The paper proposes a method for automatically generating text-physics simulation video pairs that can be used for training text-to-simulation models. At the core of the method is the design of set of attributed stochastic grammar that describes the 3D scene. A 3-step sample stragegy is designed so that different scenes can be sampled while satisfying all the constraints. The scenes are then simulated and rendered. The corresponding text descriptions can also be sampled using rules, and subsequently rewritten by ChatGPT. The 3D objects used for constructing the scenes are obtained from both existing datasets and Shap-E, a text-to-3D model. Although no quantitative evaluation is provided, the paper compared the generated data with the output of existing text-to-video models, hypothesizing that the data could improve the physics understanding of these models.
优点
- The proposed 3D scene & text generation pipeline is quite general and it can potentially benefit other data generation tasks that require the generation of scene-text pairs.

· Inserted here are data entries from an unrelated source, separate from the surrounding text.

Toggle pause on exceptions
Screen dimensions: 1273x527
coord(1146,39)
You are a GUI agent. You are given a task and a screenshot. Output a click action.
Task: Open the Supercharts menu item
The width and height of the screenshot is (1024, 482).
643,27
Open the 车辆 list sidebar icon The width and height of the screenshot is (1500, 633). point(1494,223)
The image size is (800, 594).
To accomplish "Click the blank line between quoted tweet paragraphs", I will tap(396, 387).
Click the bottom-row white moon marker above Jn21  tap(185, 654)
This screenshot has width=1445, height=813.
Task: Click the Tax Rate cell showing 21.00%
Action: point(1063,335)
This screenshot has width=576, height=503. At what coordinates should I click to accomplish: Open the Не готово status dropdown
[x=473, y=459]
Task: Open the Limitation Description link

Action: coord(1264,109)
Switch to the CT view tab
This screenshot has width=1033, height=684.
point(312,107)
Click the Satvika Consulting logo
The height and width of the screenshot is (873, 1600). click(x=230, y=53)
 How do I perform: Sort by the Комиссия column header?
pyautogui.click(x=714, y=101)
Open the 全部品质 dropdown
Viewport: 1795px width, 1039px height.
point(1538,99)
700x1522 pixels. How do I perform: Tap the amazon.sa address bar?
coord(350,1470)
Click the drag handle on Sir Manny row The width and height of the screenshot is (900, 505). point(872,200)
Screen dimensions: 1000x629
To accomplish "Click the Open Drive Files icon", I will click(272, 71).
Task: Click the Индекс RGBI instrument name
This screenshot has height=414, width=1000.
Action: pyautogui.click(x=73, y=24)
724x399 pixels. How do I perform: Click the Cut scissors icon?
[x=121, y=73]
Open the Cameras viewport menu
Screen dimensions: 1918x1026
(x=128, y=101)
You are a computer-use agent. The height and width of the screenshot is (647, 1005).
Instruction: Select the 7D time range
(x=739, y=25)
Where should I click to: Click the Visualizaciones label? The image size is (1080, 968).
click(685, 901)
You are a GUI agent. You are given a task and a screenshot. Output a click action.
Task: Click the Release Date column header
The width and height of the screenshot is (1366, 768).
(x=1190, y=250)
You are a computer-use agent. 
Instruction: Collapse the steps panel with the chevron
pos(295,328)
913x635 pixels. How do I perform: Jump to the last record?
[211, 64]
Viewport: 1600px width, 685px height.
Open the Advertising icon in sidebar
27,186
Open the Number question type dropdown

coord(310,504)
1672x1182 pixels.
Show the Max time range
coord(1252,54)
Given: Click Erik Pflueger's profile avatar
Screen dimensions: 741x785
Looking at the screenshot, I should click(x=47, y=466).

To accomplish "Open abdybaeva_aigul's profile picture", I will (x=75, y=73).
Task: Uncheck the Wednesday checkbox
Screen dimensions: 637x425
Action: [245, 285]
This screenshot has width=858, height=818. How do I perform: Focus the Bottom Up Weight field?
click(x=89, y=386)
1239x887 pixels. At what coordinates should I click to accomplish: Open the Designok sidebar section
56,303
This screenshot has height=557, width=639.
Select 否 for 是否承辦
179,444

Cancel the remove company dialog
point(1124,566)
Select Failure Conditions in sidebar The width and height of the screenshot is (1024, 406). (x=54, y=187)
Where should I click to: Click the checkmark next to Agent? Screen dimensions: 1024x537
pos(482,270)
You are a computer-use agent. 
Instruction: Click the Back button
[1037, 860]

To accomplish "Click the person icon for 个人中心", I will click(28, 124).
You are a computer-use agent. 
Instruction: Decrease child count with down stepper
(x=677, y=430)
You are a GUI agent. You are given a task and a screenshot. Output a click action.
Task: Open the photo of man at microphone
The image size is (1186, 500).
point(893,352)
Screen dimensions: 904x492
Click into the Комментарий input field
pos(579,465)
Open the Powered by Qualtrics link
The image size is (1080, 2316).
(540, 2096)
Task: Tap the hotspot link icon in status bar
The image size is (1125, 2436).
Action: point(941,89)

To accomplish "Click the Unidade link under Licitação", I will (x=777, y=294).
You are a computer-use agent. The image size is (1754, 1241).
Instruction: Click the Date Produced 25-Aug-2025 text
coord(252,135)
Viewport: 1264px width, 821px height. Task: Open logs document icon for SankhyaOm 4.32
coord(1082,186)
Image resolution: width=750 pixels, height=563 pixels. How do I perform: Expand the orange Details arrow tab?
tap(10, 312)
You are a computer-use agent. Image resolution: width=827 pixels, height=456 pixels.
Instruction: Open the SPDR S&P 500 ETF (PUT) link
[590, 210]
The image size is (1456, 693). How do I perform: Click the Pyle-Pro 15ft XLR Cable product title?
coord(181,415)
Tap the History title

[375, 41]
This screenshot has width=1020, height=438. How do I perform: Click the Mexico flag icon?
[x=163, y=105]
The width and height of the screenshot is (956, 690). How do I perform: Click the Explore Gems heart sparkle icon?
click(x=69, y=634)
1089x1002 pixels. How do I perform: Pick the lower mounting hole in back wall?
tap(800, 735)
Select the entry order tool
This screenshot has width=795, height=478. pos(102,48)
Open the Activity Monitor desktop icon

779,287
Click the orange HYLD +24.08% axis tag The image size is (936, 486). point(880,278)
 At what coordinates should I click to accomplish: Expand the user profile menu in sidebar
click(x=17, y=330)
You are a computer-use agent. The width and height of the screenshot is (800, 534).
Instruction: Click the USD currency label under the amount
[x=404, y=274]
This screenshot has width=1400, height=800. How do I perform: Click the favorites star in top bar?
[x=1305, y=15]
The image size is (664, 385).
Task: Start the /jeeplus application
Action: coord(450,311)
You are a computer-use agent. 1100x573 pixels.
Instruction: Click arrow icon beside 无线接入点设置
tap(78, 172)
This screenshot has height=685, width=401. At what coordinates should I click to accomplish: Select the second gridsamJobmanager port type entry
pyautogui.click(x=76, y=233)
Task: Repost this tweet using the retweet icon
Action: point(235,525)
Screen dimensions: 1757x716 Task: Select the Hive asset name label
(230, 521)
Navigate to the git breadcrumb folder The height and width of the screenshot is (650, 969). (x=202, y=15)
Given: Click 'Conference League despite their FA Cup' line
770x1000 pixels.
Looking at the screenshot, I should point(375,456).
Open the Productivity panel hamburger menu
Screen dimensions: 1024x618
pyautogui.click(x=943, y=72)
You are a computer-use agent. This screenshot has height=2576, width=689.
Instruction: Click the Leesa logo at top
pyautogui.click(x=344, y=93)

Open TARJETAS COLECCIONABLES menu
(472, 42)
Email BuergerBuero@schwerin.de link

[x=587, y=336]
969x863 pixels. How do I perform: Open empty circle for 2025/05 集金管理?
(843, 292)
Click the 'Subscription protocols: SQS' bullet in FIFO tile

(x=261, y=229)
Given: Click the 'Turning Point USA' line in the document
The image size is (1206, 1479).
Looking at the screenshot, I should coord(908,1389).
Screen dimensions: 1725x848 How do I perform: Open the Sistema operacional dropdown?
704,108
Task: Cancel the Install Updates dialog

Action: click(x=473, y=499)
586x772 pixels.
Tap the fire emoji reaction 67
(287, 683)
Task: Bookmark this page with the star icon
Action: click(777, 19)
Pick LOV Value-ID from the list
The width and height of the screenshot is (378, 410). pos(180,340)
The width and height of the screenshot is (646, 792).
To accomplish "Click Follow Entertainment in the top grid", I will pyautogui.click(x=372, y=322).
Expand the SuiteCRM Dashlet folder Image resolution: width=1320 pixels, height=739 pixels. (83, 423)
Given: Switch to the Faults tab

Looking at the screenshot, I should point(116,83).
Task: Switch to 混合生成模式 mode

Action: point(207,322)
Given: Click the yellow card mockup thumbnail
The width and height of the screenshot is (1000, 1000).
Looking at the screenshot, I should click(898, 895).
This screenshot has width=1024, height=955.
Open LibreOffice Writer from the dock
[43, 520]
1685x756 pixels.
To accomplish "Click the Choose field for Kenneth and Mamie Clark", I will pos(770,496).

- Introducing physics into text-to-3d or text-to-video model is an understudied problem. And it is of great value to study whether such a problem can be solved solely through synthesized data.
缺点
- The entire paper is based on the assumption that the data generated through the proposed pipeline can improve the physics understanding of visual-language multimodal models. However, there is no experiment that verifies this assumption.
- Section 5 is flawed and incomplete. Instead of doing a proper AB testing by training a model using the generated data and evaluate the physical understanding of the models with and without the proposed data, the paper chose an extremely unfair setting of comparing the synthesized data directly with the results from an existing text-to-video model.
- Without any quantitative evaluate, it is not obvious whether the generated data is actually useful for its designated purpose. In fact, it can even be counterproductive due to the lack of photorealism and potentially non-realistic scene setup.
- Generating 3D scenes using stochastic grammar is not a new technique. It has been extensively studied, for example, in "Configurable 3D Scene Synthesis and 2D Image Rendering with Per-Pixel Ground Truth using Stochastic Grammars, Jiang et al., IJCV 2018"
问题
I wonder if there could be other ways to better evaluate the new dataset, even without training a generative model?